Essa gente não contava que teria um gringo comprando passagem para Fortaleza ou Teresina, não lembro bem, e que esse gringo teria como empecilho o nervoso do atendente, somado ao seu próprio nervoso, resultando em duas pessoas prestes a se atracarem, mas impedidas pela proteção de vidro que separa consumidor e trabalhador.
Atrás deles, uma imensa fila de pessoas querendo passagem para embarcarem no ônibus de meio-dia, partindo para alguma cidade do interior do Pará. Era, pelo menos, umas onze horas e trinta minutos. Foi uma algazarra:
– O senhor tem que ir lá na polícia federal.
– Mas estou liberado! Estou liberado! Já fui na polícia! – desesperava-se em sotaque hispânico.
O atendente resolveu sair da cabine e explicar mais enfático, aos gritos:
– Você tem que ir lá em cima e falar com a polícia federal, depois volta aqui.

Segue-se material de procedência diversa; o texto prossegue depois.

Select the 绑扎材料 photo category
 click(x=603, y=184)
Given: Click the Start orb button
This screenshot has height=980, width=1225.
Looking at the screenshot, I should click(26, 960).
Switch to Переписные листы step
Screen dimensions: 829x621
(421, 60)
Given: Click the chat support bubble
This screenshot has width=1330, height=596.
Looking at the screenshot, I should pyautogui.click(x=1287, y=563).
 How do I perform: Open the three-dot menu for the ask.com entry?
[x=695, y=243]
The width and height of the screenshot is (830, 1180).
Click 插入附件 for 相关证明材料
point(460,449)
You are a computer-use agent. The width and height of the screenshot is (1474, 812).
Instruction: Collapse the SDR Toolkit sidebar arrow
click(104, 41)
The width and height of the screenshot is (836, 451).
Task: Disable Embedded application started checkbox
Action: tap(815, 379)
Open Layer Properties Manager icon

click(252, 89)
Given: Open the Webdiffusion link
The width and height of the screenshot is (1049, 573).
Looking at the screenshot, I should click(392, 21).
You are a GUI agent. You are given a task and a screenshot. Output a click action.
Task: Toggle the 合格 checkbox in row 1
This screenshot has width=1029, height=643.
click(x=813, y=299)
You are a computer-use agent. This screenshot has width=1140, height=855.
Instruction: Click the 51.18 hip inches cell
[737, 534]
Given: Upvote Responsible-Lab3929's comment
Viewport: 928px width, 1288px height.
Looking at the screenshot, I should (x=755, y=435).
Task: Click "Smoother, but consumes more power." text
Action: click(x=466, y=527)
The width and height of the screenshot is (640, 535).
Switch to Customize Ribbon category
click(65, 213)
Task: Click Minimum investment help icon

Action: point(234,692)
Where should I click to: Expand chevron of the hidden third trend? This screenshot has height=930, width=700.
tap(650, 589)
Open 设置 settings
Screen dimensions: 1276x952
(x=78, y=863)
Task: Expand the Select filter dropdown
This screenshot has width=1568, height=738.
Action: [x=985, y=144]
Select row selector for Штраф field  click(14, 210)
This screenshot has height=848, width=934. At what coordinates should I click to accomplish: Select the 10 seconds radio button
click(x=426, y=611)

– Mas eu já comprei passagem! Com quem eu tenho falar, hem? Me diz, me mostra com quem eu tenho falar!
E o funcionário, já extremamente puto, respirou fundo e disse que iria até lá com ele. Enquanto isso, o atendimento continuou normalmente, por outra pessoa que, antes, apenas observava a confusão. Prosseguiu-se assim até o hispânico resolver o seu problema e, muito nervoso, passar entre a fila e voltar ao guichê, revoltando as pessoas que estavam com suas passagens a comprar.
– Ah meu deus, desde dez horas da manhã que eu estou nisso.
– Eu sabia que era pra gente ter almoçado.
– Puta que o pariu, eu tô com fome, moço!
– Ei, eu quero ser atendida!
Ouvindo tudo e compreendendo, o gringo ficou mais nervoso e gestualmente tentava se justificar. Virava-se para os lados e com o olhar dizia “eu estou regular, ele que não quer deixar eu embarcar! ”. Tentou resolver de vez, a sua empreitada:
– Eu já falei com eles! Não, eu já falei!
O atendente fez menção de não o atender mais. Então o gringo apelou:
– Me escuta! Olha aqui pra mim. Agora olha lá naquela terceira janela. Olha lá!
E havia um rapaz fardado acenando com um legal, liberando o passageiro.
Finalmente, atendido, foram estabelecidas a compra e a data da passagem. Mas não os ânimos dos demais clientes, desmontando a tese do brasileiro gentil:
– Meu Deus! Até que fim!
– Nem vai dar tempo de almoçar, vamos ter que comer aquela comida horrível de estrada.
– A culpa não foi minha, a culpa foi dele – defendeu-se, apontando freneticamente para o funcionário que o barrara.
Foi-se, voltando assim o fluxo menos demorado.
– Vai-te embora, carniça!
– Ô coisa horrorosa!
– Mas também, o homem não explicou direito para ele. Sei lá, uma pessoa vem de outro lugar, não sabe como funciona aqui.
– É, mas brasileiro quando vai lá pra fora só se lasca, né, mana?
O assunto renderia mais um pouco, talvez uma viagem inteira. Se o fuxico for forte mesmo, pode perdurar até o próximo verão.